If you’ve used Unix much you’ll have noticed that programs really don’t agree on the whole backspace and delete thing. Back when I had Debian on my laptop, it generally worked how I expected. OS X’s Terminal isn’t quite so smooth. I decided to finally sort it all out.
If this saves anyone some effort, great. If not, why did I spend all this time writing an unclear explanation of a stupid problem?
I’m using Terminal.app, with $TERM set to xterm-color (in Preferences). “Use option keys as meta key” is checked in Window Settings. That isn’t directly related, but it makes using Emacs a lot nicer. By default, backspace (“delete”) sends ^?
and delete (“forward delete”, “fn-delete”) sends ^[[3~
(escape, open square bracket, three, tilde).
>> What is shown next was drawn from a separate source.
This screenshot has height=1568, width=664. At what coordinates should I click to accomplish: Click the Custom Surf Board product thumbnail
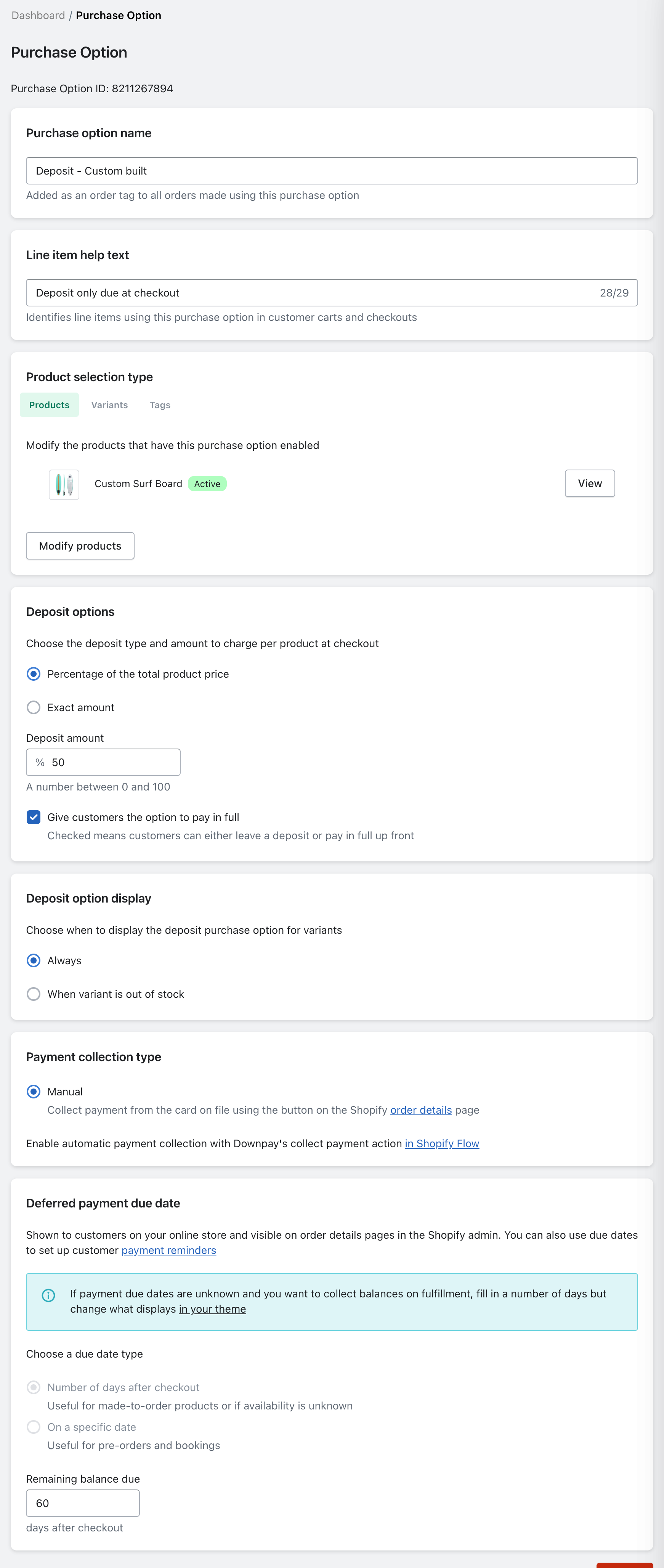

You can see what your terminal is producing with this C program:
void main(void) {int c; while(c = getchar()) printf("%d 0x%02X\n", c, c);}
Run stty erase undef
first.
stty has erase = ^?
, the default. That’s ASCII DEL (127 or \177), and it should (ha!) work as backspace everywhere. The terminfo entry for xterm-color (and all the other terminals that Terminal.app emulates) reports the kbs (backspace) capability as ^H
. To match it should be \177
. I could go the other way and use stty erase ^H
, but then C-h wouldn’t run help-command
in Emacs unless I fucked around with .emacs
. Probably curses-based programs (which actually use terminfo, as far as I can tell) will not work properly, but I don’t use any locally. Bash, Emacs, and Vim all do their own thing.
On okcomputer (Debian), I again have erase = ^?
in stty. infocmp reports kbs=^H
and kdch1=\177
. No good. Setting TERM=xterm-debian
fixes that. Now kbs=\177
and kdch1=^[[3~
, which is what Terminal.app is emitting. The only problem is that $TERM
gets passed on if you connect to other systems, and no other system knows what the fuck xterm-debian
is. I might end up making my own xterm
terminfo entry. Sigh.
I ran into the same problem and came up with a pretty good solution. I posted about it here: http://www.livejournal.com/users/evan_tech/64392.html
Evan Martin26 July 2004I think you’re right. I’ve set $TERM back to xterm, and copied Debian’s xterm terminfo (/etc/terminfo/x/xterm) to ~/.terminfo/78/xterm on my OS X machine (78 is the hex ASCII value of x). Seems to work.
grant28 July 2004
Hooray! Now pkr honours my backspace!